▶ Qué se pide
Localiza y copia cada una de las líneas que contienen la cadena "segment", distinguiendo entre mayúsculas y minúsculas.

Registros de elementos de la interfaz
+-------+

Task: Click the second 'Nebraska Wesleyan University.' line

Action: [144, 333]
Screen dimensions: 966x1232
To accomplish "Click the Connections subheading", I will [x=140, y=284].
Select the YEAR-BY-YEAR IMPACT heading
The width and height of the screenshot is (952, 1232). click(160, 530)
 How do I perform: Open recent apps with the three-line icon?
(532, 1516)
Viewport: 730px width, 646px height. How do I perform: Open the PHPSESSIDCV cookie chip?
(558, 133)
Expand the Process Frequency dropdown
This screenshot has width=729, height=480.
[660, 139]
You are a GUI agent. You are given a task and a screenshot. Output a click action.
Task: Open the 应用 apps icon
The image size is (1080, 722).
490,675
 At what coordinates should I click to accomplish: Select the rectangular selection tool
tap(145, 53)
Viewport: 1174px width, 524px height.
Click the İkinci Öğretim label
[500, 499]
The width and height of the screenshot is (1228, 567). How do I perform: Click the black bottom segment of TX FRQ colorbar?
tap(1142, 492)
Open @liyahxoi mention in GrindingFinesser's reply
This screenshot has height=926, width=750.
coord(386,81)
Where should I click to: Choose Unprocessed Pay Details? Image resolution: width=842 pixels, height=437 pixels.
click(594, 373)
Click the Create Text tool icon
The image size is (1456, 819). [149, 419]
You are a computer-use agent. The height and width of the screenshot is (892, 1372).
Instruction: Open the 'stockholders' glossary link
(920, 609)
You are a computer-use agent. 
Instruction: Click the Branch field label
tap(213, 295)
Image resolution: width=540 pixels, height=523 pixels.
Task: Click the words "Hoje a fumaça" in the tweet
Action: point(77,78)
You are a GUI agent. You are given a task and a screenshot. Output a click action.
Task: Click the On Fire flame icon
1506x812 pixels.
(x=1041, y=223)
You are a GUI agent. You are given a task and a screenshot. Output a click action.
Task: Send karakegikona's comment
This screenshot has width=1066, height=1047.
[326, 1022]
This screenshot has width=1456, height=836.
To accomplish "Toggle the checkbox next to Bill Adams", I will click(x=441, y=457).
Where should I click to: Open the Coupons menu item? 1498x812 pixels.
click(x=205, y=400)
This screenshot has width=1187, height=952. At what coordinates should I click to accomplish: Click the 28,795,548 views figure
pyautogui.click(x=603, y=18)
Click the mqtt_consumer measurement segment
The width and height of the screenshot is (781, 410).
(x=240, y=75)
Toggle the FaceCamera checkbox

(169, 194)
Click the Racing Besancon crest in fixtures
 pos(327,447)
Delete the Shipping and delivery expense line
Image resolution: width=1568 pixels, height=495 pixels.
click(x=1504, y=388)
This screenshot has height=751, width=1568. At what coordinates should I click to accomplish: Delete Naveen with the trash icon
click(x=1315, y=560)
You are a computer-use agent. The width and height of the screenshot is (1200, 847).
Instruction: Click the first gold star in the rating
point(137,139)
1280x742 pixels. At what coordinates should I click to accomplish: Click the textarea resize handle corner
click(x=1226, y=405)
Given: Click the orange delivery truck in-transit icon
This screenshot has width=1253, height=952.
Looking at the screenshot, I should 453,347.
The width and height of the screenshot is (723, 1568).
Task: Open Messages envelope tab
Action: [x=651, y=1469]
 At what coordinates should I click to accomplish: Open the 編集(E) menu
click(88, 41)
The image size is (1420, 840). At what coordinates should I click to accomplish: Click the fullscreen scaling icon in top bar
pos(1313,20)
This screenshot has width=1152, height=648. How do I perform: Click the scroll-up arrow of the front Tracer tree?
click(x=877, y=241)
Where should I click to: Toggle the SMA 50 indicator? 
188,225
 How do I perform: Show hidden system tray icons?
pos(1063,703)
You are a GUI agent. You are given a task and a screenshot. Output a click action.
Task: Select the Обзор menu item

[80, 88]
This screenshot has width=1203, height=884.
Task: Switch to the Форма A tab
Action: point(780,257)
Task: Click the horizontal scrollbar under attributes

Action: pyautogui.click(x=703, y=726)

+-------+

▶ Resultado obtenido
The width and height of the screenshot is (1228, 567). How do I perform: Click the black bottom segment of TX FRQ colorbar?
Click the mqtt_consumer measurement segment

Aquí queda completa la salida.